→ EXTRACTO DE PÁGINA
Putin
el Grande/Dominique Moisi is Senior Adviser at The French Institute for International Affairs (IFRI) and a professor at L’Institut d’études politiques de Paris (Sciences Po). He is the author of The Geopolitics of Emotion: How Cultures of Fear, Humiliation, and Hope are Reshaping the World.
Traducción de Kena Nequiz.
Project
Syndicate | 25 de marzo de 2014
Un
día se podrían erigir monumentos a Vladimir Putin en ciudades rusas, que
tendrían la inscripción: “El hombre que recuperó Crimea para la Madre Rusia.”
Sin embargo, tal vez también se levantarían monumentos en muchas plazas de
ciudades europeas, que aclamarían al presidente ruso como “el padre de la
Europa Unida.” En efecto, la rápida acción de la anexión de Crimea ha
contribuido más en la armonización de las posturas de los gobiernos europeos
sobre Rusia que docenas de reuniones bilaterales y multilaterales.
Hace
una semana en Berlín, escuché como las élites francesas y alemanas estaban de
acuerdo en cuanto a cómo responder a la agresión rusa a Ucrania. Claro, las
palabras no se traducen en hechos. Con todo, gracias a Putin, la Unión Europea
puede haber encontrado la narrativa e impulso nuevos que ha estado buscando
desde la caída del Muro de Berlín.
Europa
realmente necesita ese impulso. Confrontada con el deseo neoimperial de Rusia
de revisar el orden pos Guerra Fría en Europa, la UE tiene que hablar con una
sola voz si es que quiere ser vista como fuerte y creíble. Y debe unir su voz a
la de los Estados Unidos, así como hizo (casi siempre) durante la Guerra Fría.

→ EJERCICIO PLANTEADO
En el artículo sobre Putin y Crimea, ¿qué inscripción tendrían los monumentos a Vladimir Putin que podrían erigirse en ciudades rusas?

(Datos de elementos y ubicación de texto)

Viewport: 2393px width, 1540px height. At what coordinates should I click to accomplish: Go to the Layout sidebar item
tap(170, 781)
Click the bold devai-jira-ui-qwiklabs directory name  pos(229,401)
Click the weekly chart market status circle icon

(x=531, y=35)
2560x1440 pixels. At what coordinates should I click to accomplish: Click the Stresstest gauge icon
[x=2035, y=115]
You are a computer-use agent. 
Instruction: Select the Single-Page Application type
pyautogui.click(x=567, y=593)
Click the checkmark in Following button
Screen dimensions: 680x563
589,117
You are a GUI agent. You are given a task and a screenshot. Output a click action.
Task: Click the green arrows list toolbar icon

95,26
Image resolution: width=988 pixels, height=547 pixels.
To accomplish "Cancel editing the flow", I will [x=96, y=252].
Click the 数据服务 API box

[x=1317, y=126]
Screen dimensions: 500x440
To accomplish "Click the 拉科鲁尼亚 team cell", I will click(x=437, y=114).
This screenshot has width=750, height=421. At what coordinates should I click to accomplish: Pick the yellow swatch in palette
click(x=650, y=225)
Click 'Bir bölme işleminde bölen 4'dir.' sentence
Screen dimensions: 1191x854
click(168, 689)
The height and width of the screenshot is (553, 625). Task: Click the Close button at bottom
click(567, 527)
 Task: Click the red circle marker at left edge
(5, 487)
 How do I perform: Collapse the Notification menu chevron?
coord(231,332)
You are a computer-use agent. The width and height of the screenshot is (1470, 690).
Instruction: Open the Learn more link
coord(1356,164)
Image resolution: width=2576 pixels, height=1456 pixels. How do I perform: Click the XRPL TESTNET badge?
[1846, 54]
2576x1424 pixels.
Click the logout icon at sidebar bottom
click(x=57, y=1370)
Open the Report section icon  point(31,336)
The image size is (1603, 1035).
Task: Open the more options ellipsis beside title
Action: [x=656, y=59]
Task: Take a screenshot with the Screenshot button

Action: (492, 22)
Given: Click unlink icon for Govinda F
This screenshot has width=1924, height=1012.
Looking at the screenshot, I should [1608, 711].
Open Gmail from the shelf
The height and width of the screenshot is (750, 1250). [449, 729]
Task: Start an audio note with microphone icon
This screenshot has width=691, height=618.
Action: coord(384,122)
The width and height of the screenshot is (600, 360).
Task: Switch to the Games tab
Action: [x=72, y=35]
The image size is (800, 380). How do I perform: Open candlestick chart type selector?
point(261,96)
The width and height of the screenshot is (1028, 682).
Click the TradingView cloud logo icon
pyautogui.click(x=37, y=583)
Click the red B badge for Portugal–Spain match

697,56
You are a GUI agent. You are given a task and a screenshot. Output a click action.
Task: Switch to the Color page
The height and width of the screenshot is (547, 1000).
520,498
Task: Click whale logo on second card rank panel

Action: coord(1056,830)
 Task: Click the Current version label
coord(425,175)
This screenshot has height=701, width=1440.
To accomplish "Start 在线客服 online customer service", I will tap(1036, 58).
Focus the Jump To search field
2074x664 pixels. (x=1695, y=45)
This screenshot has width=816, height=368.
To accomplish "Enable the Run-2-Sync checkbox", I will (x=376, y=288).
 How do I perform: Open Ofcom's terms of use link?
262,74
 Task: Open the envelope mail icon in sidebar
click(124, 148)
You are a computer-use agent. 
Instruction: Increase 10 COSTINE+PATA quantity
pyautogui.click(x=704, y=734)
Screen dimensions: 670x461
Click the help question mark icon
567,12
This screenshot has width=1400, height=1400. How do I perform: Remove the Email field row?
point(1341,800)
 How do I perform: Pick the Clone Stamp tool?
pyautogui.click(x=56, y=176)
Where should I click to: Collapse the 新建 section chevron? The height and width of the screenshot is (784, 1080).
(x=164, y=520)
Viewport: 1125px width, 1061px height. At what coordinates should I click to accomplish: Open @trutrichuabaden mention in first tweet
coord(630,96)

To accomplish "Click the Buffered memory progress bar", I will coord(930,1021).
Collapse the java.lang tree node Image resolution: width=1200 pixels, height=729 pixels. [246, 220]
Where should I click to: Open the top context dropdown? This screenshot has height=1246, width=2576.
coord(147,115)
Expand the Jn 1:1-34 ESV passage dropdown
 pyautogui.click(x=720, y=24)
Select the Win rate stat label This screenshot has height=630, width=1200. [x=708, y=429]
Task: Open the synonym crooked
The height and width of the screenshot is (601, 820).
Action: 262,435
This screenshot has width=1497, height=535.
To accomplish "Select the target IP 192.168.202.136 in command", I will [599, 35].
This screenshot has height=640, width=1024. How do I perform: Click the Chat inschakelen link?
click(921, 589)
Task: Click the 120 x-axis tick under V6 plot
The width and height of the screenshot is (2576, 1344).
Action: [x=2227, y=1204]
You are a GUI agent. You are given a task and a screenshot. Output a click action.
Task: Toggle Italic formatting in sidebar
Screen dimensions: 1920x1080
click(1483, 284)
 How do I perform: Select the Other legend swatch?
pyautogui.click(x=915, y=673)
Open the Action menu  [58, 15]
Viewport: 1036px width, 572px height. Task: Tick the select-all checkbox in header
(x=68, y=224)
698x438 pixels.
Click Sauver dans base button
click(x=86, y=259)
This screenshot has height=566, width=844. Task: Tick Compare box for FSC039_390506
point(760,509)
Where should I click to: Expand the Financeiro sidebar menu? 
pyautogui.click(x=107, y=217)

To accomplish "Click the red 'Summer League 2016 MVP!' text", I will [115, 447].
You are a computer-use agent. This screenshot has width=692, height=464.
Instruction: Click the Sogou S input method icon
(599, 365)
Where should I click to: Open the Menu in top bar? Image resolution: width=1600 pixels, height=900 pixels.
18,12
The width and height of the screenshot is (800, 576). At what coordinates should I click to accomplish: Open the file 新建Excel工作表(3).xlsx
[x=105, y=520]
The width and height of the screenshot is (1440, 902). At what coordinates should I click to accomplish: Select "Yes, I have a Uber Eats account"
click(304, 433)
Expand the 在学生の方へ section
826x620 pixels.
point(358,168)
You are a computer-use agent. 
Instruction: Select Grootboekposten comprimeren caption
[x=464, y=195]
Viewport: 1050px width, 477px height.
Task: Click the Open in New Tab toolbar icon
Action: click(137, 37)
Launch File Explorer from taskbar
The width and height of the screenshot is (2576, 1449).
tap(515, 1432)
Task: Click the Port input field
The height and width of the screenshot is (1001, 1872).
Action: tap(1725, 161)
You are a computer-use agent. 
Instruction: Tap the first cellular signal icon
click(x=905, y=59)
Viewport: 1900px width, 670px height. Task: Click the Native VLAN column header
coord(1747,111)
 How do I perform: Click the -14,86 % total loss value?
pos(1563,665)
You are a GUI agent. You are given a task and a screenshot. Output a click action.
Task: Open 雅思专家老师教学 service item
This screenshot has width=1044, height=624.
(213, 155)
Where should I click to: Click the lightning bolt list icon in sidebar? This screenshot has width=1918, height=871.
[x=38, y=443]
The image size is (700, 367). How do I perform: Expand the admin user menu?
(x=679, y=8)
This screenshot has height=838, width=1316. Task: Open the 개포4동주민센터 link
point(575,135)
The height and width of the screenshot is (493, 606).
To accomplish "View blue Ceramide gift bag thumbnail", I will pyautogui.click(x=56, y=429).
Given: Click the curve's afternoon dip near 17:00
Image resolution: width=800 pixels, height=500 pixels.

→ RESPUESTA
Tendrían la inscripción “El hombre que recuperó Crimea para la Madre Rusia”.